#### TASK DETAILS:
Copy word for word the lines in the records below, starting at the line with "Select the Fourth Place text bar" and ending at the line with "The width and". Skip the pictures.

[Stored items]
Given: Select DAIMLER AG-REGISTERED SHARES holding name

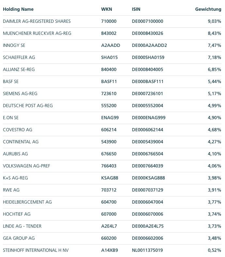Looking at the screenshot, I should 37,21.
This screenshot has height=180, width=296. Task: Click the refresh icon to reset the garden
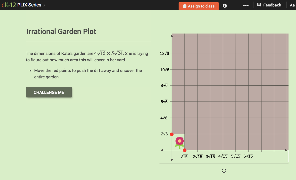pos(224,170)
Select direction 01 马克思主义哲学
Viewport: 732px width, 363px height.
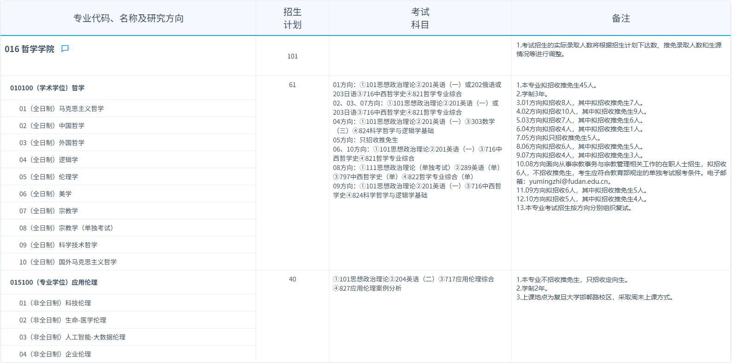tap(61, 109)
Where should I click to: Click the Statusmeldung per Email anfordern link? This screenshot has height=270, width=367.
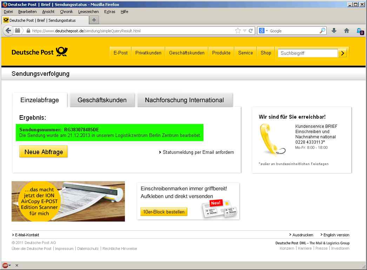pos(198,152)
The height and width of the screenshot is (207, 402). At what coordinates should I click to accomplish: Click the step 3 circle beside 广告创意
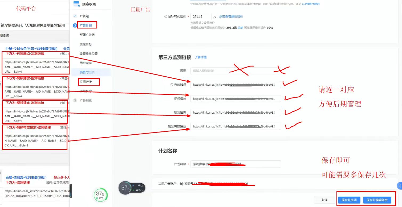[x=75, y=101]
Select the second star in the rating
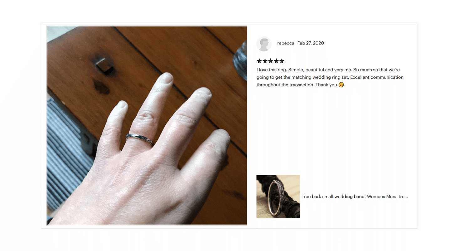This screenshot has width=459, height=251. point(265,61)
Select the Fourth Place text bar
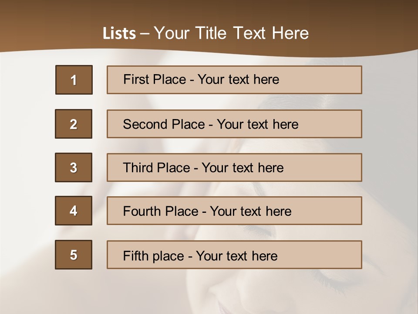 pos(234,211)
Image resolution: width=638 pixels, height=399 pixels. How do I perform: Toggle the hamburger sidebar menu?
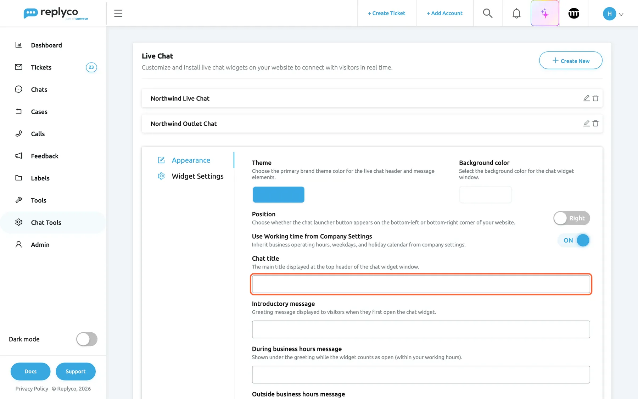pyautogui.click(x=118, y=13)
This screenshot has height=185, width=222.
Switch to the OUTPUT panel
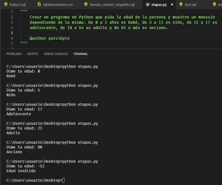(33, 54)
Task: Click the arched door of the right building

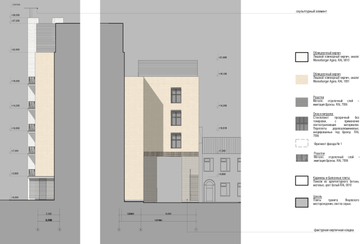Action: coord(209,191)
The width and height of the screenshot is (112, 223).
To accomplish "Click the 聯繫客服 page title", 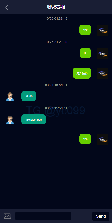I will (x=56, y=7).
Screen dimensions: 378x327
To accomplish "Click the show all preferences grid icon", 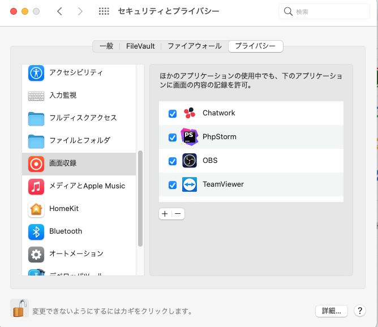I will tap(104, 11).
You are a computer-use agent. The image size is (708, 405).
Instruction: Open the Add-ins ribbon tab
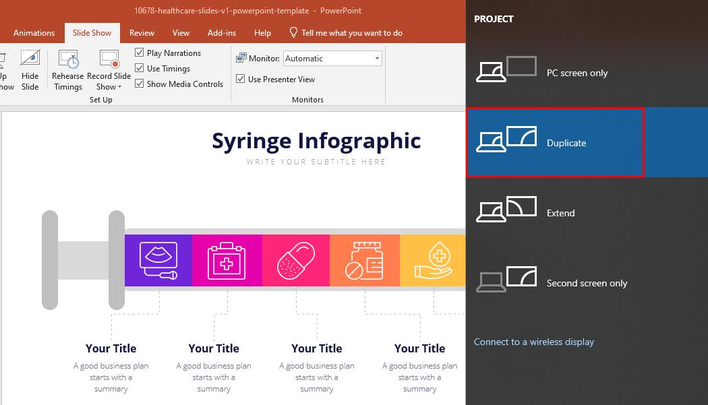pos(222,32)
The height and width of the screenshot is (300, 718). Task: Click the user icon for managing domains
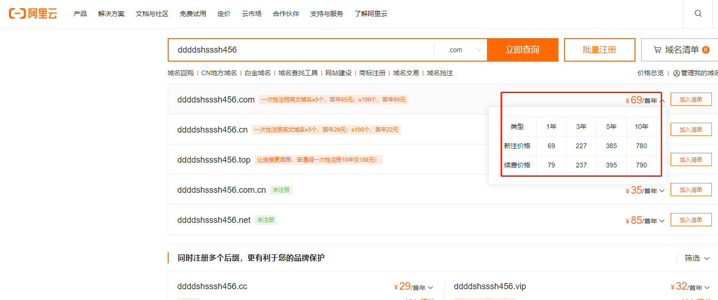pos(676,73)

#### ANSWER SPACE:
Select the Fourth Place text bar
 pos(234,211)
Image resolution: width=638 pixels, height=399 pixels. How do I perform: Toggle the hamburger sidebar menu?
pyautogui.click(x=118, y=13)
This screenshot has height=185, width=222.
Switch to the OUTPUT panel
(33, 54)
Task: Click the arched door of the right building

Action: coord(209,191)
The width and height of the screenshot is (112, 223).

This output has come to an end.